▶ [EXERCISE GOAL]: Without changing a single character, copy every record below.

Records drawn from a dataset
----

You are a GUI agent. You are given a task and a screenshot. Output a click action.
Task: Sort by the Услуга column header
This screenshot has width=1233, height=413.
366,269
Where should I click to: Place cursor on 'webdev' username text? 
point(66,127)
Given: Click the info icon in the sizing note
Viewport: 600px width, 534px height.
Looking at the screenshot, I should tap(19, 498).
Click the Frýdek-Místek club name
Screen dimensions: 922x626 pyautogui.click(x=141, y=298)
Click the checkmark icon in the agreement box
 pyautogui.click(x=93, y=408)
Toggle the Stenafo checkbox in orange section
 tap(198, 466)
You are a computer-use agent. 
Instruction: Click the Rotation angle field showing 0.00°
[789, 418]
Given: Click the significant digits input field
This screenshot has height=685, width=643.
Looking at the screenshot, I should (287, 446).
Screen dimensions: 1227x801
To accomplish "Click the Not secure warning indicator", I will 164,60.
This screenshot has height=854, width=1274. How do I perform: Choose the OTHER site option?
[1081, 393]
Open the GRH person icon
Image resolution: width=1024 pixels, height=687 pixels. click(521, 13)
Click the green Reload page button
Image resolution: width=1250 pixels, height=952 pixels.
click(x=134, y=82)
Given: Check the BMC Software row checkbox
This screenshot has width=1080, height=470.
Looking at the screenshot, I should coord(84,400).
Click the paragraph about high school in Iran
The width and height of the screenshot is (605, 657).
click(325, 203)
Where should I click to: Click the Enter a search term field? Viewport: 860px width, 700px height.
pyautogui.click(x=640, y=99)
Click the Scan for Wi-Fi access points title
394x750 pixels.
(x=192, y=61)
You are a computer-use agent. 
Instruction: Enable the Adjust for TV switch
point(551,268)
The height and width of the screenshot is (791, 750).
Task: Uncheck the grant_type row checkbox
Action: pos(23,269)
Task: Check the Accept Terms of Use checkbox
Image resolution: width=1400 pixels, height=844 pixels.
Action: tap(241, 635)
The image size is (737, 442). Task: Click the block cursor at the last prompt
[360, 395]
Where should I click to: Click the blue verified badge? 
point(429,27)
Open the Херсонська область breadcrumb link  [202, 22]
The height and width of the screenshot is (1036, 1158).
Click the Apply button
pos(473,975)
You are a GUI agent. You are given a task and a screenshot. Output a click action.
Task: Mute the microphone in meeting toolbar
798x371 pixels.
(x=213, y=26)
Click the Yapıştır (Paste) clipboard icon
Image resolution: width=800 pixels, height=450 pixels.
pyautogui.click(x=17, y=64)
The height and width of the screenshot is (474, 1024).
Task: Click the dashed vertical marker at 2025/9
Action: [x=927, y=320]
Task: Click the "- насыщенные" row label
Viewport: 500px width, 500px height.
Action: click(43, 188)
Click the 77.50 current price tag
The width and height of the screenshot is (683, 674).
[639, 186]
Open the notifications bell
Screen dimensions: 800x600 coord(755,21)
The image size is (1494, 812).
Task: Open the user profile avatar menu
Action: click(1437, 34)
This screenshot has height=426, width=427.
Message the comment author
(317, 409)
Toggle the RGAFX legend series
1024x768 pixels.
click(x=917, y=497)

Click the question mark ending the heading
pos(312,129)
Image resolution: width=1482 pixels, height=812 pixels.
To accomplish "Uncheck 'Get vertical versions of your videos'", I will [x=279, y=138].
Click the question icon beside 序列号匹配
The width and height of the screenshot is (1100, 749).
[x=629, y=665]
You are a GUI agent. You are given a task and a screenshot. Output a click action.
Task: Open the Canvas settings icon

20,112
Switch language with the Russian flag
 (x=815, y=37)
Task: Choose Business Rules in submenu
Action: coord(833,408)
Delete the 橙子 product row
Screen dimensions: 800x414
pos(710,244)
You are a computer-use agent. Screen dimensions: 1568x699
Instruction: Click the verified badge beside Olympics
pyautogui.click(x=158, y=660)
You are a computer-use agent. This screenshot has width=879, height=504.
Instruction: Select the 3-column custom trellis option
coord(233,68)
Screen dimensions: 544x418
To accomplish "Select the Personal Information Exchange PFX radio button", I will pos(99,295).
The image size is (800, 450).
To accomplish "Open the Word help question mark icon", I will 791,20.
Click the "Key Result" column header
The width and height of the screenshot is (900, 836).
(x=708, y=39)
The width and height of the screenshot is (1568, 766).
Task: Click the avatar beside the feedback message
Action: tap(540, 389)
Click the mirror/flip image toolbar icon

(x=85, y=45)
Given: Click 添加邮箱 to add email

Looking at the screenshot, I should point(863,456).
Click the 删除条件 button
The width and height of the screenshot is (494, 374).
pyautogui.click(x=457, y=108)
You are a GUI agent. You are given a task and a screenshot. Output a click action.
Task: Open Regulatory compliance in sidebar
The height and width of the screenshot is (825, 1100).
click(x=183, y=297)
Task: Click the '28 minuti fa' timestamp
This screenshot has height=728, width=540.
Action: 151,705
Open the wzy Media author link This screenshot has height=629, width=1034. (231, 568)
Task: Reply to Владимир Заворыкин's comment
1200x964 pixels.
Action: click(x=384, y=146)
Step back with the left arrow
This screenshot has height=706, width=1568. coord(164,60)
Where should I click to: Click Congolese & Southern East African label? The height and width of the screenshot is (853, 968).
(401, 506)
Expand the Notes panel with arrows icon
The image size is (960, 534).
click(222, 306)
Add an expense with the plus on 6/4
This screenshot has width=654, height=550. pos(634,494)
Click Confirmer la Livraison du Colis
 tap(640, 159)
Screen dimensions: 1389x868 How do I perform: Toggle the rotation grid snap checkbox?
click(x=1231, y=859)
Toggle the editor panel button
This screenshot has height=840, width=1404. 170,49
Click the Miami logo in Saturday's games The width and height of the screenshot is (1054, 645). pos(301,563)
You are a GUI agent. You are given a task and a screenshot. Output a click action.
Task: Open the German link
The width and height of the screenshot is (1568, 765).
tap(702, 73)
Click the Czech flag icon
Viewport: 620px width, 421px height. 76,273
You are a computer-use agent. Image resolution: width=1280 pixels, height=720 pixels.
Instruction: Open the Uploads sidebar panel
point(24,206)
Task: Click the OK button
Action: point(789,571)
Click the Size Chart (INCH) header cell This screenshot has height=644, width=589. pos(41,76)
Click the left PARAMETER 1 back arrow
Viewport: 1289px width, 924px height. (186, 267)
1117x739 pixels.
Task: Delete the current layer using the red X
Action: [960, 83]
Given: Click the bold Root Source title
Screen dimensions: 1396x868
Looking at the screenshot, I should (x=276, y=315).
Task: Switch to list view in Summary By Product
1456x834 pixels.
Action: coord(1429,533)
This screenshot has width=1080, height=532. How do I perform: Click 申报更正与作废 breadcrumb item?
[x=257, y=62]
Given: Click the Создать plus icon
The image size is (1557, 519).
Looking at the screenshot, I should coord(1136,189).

----

▶ [SOLUTION TO THIS PROBLEM]:
You are a GUI agent. You are given a task and a screenshot. Output a click action.
Task: Sort by the Услуга column header
This screenshot has width=1233, height=413.
366,269
Where should I click to: Place cursor on 'webdev' username text? 
point(66,127)
Given: Click the info icon in the sizing note
Viewport: 600px width, 534px height.
Looking at the screenshot, I should tap(19, 498).
Click the Frýdek-Místek club name
Screen dimensions: 922x626 pyautogui.click(x=141, y=298)
Click the checkmark icon in the agreement box
 pyautogui.click(x=93, y=408)
Toggle the Stenafo checkbox in orange section
 tap(198, 466)
You are a computer-use agent. 
Instruction: Click the Rotation angle field showing 0.00°
[789, 418]
Given: Click the significant digits input field
This screenshot has height=685, width=643.
Looking at the screenshot, I should (287, 446).
Screen dimensions: 1227x801
To accomplish "Click the Not secure warning indicator", I will 164,60.
This screenshot has height=854, width=1274. How do I perform: Choose the OTHER site option?
[1081, 393]
Open the GRH person icon
Image resolution: width=1024 pixels, height=687 pixels. click(521, 13)
Click the green Reload page button
Image resolution: width=1250 pixels, height=952 pixels.
click(x=134, y=82)
Given: Check the BMC Software row checkbox
This screenshot has width=1080, height=470.
Looking at the screenshot, I should coord(84,400).
Click the paragraph about high school in Iran
The width and height of the screenshot is (605, 657).
click(325, 203)
Where should I click to: Click the Enter a search term field? Viewport: 860px width, 700px height.
pyautogui.click(x=640, y=99)
Click the Scan for Wi-Fi access points title
394x750 pixels.
(x=192, y=61)
You are a computer-use agent. 
Instruction: Enable the Adjust for TV switch
point(551,268)
The height and width of the screenshot is (791, 750).
Task: Uncheck the grant_type row checkbox
Action: pos(23,269)
Task: Check the Accept Terms of Use checkbox
Image resolution: width=1400 pixels, height=844 pixels.
Action: tap(241, 635)
The image size is (737, 442). Task: Click the block cursor at the last prompt
[360, 395]
Where should I click to: Click the blue verified badge? 
point(429,27)
Open the Херсонська область breadcrumb link  [202, 22]
The height and width of the screenshot is (1036, 1158).
Click the Apply button
pos(473,975)
You are a GUI agent. You are given a task and a screenshot. Output a click action.
Task: Mute the microphone in meeting toolbar
798x371 pixels.
(x=213, y=26)
Click the Yapıştır (Paste) clipboard icon
Image resolution: width=800 pixels, height=450 pixels.
pyautogui.click(x=17, y=64)
The height and width of the screenshot is (474, 1024).
Task: Click the dashed vertical marker at 2025/9
Action: [x=927, y=320]
Task: Click the "- насыщенные" row label
Viewport: 500px width, 500px height.
Action: click(43, 188)
Click the 77.50 current price tag
The width and height of the screenshot is (683, 674).
[639, 186]
Open the notifications bell
Screen dimensions: 800x600 coord(755,21)
The image size is (1494, 812).
Task: Open the user profile avatar menu
Action: click(1437, 34)
This screenshot has height=426, width=427.
Message the comment author
(317, 409)
Toggle the RGAFX legend series
1024x768 pixels.
click(x=917, y=497)

Click the question mark ending the heading
pos(312,129)
Image resolution: width=1482 pixels, height=812 pixels.
To accomplish "Uncheck 'Get vertical versions of your videos'", I will [x=279, y=138].
Click the question icon beside 序列号匹配
The width and height of the screenshot is (1100, 749).
[x=629, y=665]
You are a GUI agent. You are given a task and a screenshot. Output a click action.
Task: Open the Canvas settings icon

20,112
Switch language with the Russian flag
 (x=815, y=37)
Task: Choose Business Rules in submenu
Action: coord(833,408)
Delete the 橙子 product row
Screen dimensions: 800x414
pos(710,244)
You are a computer-use agent. Screen dimensions: 1568x699
Instruction: Click the verified badge beside Olympics
pyautogui.click(x=158, y=660)
You are a computer-use agent. This screenshot has width=879, height=504.
Instruction: Select the 3-column custom trellis option
coord(233,68)
Screen dimensions: 544x418
To accomplish "Select the Personal Information Exchange PFX radio button", I will pos(99,295).
The image size is (800, 450).
To accomplish "Open the Word help question mark icon", I will 791,20.
Click the "Key Result" column header
The width and height of the screenshot is (900, 836).
(x=708, y=39)
The width and height of the screenshot is (1568, 766).
Task: Click the avatar beside the feedback message
Action: tap(540, 389)
Click the mirror/flip image toolbar icon

(x=85, y=45)
Given: Click 添加邮箱 to add email

Looking at the screenshot, I should point(863,456).
Click the 删除条件 button
The width and height of the screenshot is (494, 374).
pyautogui.click(x=457, y=108)
You are a GUI agent. You are given a task and a screenshot. Output a click action.
Task: Open Regulatory compliance in sidebar
The height and width of the screenshot is (825, 1100).
click(x=183, y=297)
Task: Click the '28 minuti fa' timestamp
This screenshot has height=728, width=540.
Action: 151,705
Open the wzy Media author link This screenshot has height=629, width=1034. (231, 568)
Task: Reply to Владимир Заворыкин's comment
1200x964 pixels.
Action: click(x=384, y=146)
Step back with the left arrow
This screenshot has height=706, width=1568. coord(164,60)
Where should I click to: Click Congolese & Southern East African label? The height and width of the screenshot is (853, 968).
(401, 506)
Expand the Notes panel with arrows icon
The image size is (960, 534).
click(222, 306)
Add an expense with the plus on 6/4
This screenshot has width=654, height=550. pos(634,494)
Click Confirmer la Livraison du Colis
 tap(640, 159)
Screen dimensions: 1389x868 How do I perform: Toggle the rotation grid snap checkbox?
click(x=1231, y=859)
Toggle the editor panel button
This screenshot has height=840, width=1404. 170,49
Click the Miami logo in Saturday's games The width and height of the screenshot is (1054, 645). pos(301,563)
You are a GUI agent. You are given a task and a screenshot. Output a click action.
Task: Open the German link
The width and height of the screenshot is (1568, 765).
tap(702, 73)
Click the Czech flag icon
Viewport: 620px width, 421px height. 76,273
You are a computer-use agent. Image resolution: width=1280 pixels, height=720 pixels.
Instruction: Open the Uploads sidebar panel
point(24,206)
Task: Click the OK button
Action: point(789,571)
Click the Size Chart (INCH) header cell This screenshot has height=644, width=589. pos(41,76)
Click the left PARAMETER 1 back arrow
Viewport: 1289px width, 924px height. (186, 267)
1117x739 pixels.
Task: Delete the current layer using the red X
Action: [960, 83]
Given: Click the bold Root Source title
Screen dimensions: 1396x868
Looking at the screenshot, I should (x=276, y=315).
Task: Switch to list view in Summary By Product
1456x834 pixels.
Action: coord(1429,533)
This screenshot has width=1080, height=532. How do I perform: Click 申报更正与作废 breadcrumb item?
[x=257, y=62]
Given: Click the Создать plus icon
The image size is (1557, 519).
Looking at the screenshot, I should coord(1136,189).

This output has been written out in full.